Last updated: 2026-07-15.
Frequently Asked Questions
Does Alaska have a county sheriff I can call to check for a warrant?
No. Alaska has no counties and no county sheriffs. Statewide policing outside incorporated cities is handled by the Alaska State Troopers, and cities like Anchorage, Juneau, and Fairbanks have their own separate police departments.
Can I search the Alaska State Troopers warrant list by typing in my name?
Not in the way you might expect. The AST Active Warrants page is a daily-updated list you open and search yourself, for example using your browser's find function, rather than a search box that returns a single result.

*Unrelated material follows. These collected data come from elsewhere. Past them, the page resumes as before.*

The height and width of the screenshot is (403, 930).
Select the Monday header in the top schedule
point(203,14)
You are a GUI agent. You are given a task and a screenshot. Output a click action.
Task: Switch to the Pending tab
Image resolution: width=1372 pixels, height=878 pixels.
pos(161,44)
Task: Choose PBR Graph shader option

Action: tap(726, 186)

Will a municipal police department warrant show up on the state troopers' list?
No. The AST Active Warrants list only includes warrants tied to Alaska State Troopers cases. A warrant issued through an Anchorage, Juneau, Fairbanks, or other municipal police department will not appear there, so you need to contact that city's police department separately.
Is Alaska's court case search a full statewide system?

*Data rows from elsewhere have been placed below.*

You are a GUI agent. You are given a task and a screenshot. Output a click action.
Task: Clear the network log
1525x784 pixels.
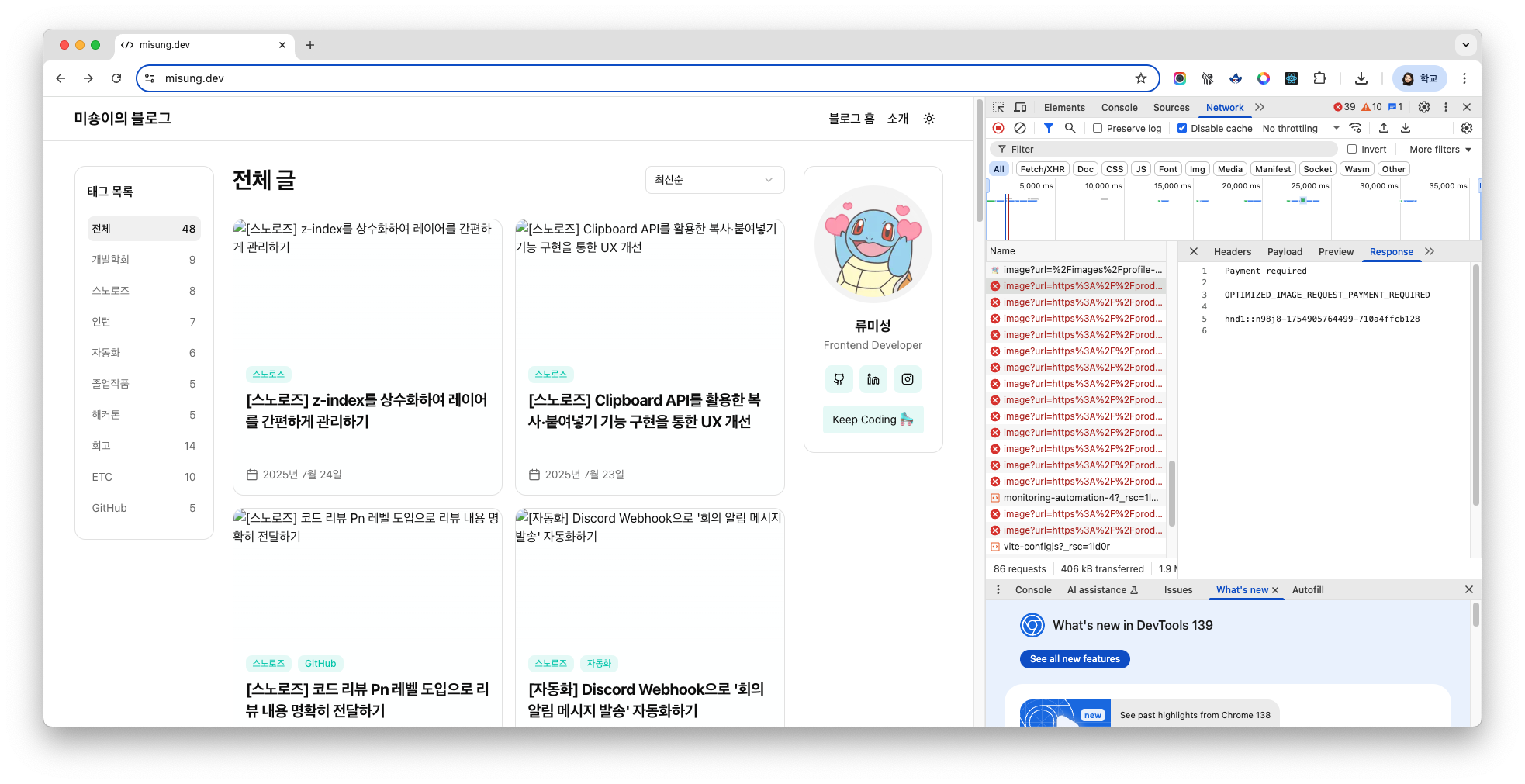1020,128
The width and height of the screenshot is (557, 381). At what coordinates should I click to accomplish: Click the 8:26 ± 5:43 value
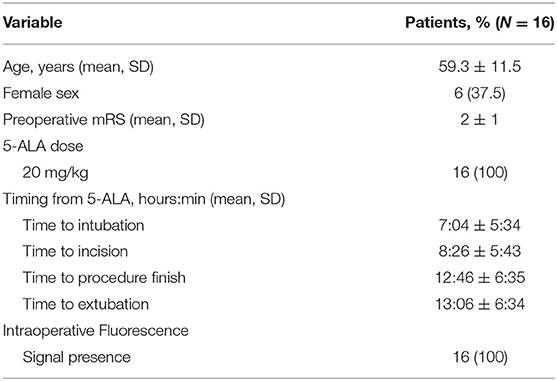(480, 251)
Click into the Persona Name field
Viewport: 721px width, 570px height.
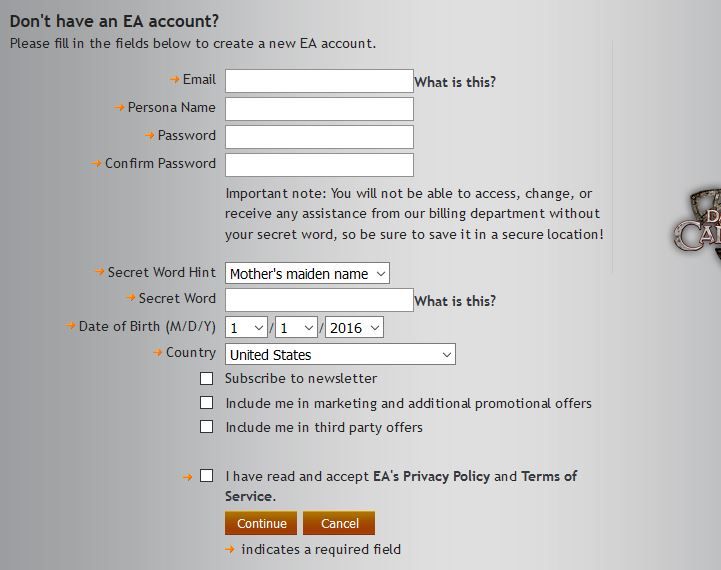coord(319,109)
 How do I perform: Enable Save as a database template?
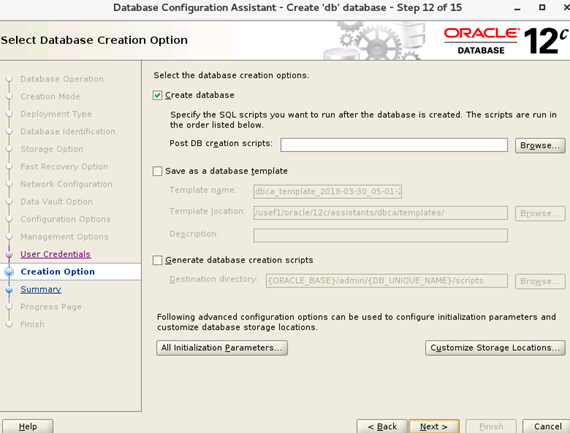click(157, 171)

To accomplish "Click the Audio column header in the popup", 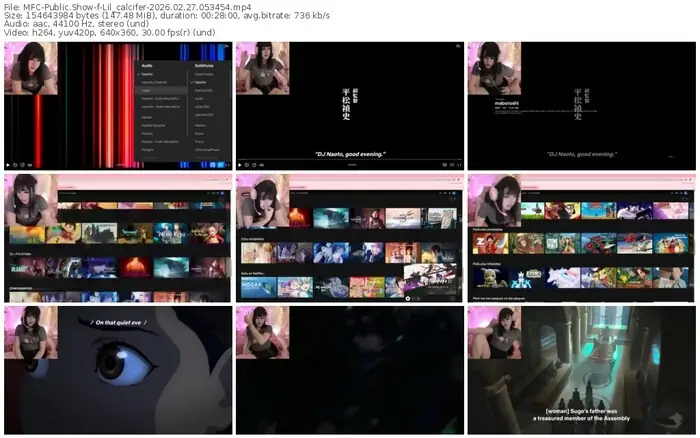I will [147, 65].
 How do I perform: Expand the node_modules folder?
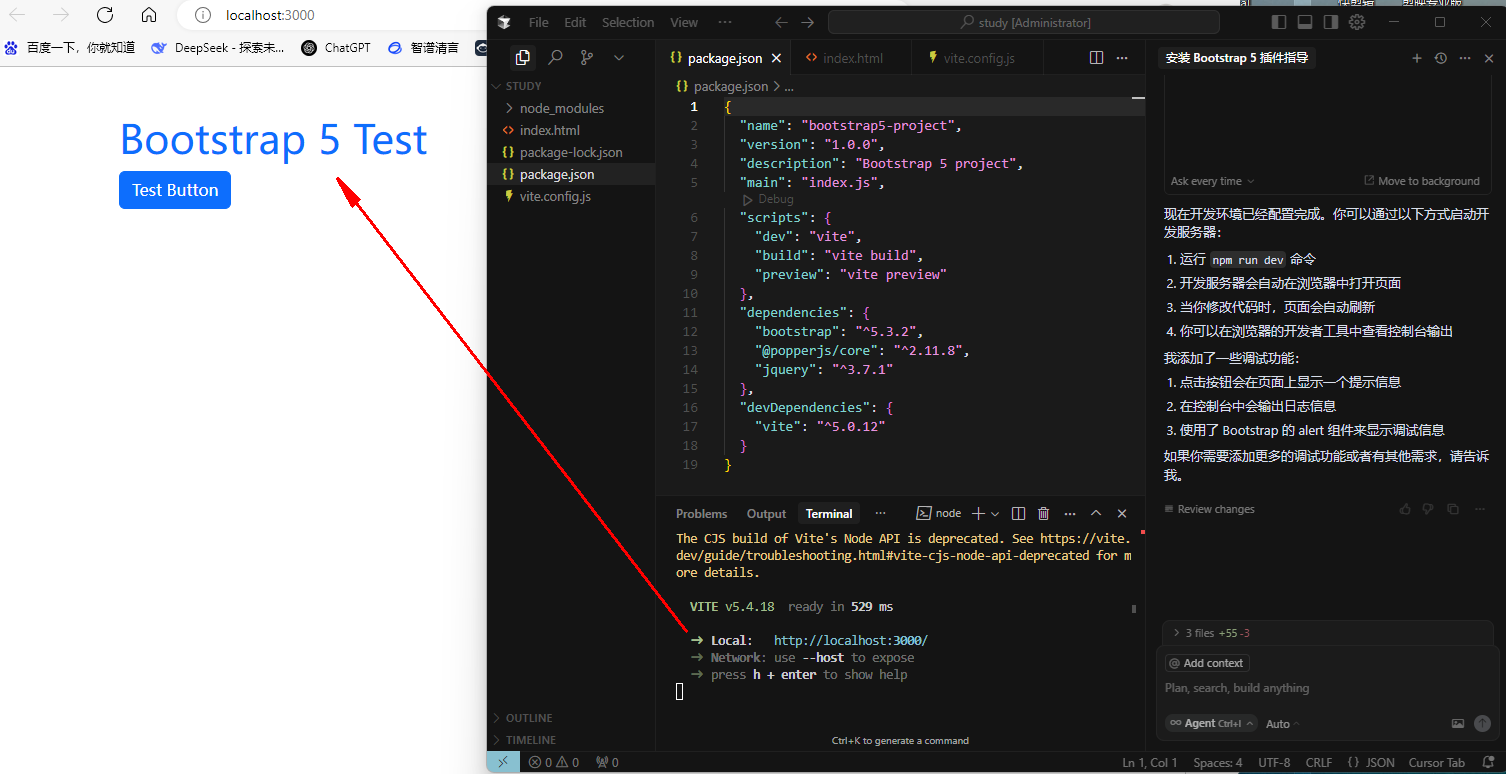(x=561, y=108)
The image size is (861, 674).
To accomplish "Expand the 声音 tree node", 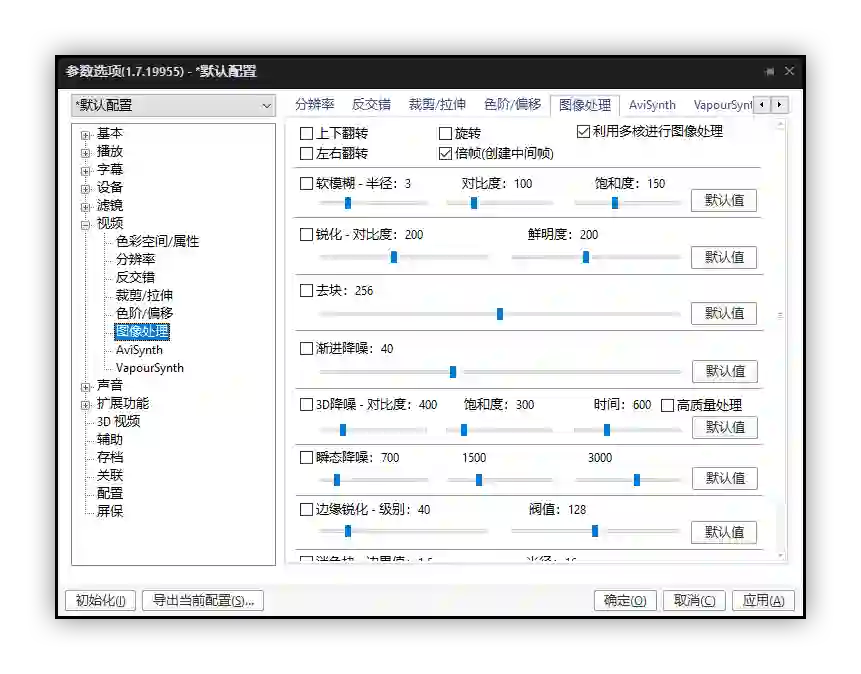I will click(x=86, y=386).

It's unified across Alaska's 4 judicial districts, which is more centralized than many states. However, the court system itself warns that some case records never appear online and others are removed after a period of time, so it should not be treated as a definitive warrant check on its own.

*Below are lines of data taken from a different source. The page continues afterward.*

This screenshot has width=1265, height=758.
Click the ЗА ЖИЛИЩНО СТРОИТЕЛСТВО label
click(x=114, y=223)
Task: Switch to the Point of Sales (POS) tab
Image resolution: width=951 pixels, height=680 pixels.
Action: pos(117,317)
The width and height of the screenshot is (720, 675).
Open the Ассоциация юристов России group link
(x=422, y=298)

Is the Alaska Sex Offender Registry the same as a warrant search?
No. The registry covers people convicted of specific registrable offenses. It has nothing to do with active arrest or bench warrants, and it should not be used as a substitute for checking the AST warrant list or contacting a police department.
Do Alaska warrants expire?
No. Arrest and bench warrants in Alaska generally remain active indefinitely until you're arrested, you surrender, or a judge formally quashes or recalls the warrant.
Someone called claiming to be an Alaska State Trooper demanding payment over the phone for a warrant. Is that legitimate?
Almost certainly not. This matches a well-documented scam pattern the FTC and federal courts have warned about repeatedly. Real troopers and court officers do not demand immediate payment by phone to cancel a warrant. Hang up and verify independently using a phone number you look up yourself.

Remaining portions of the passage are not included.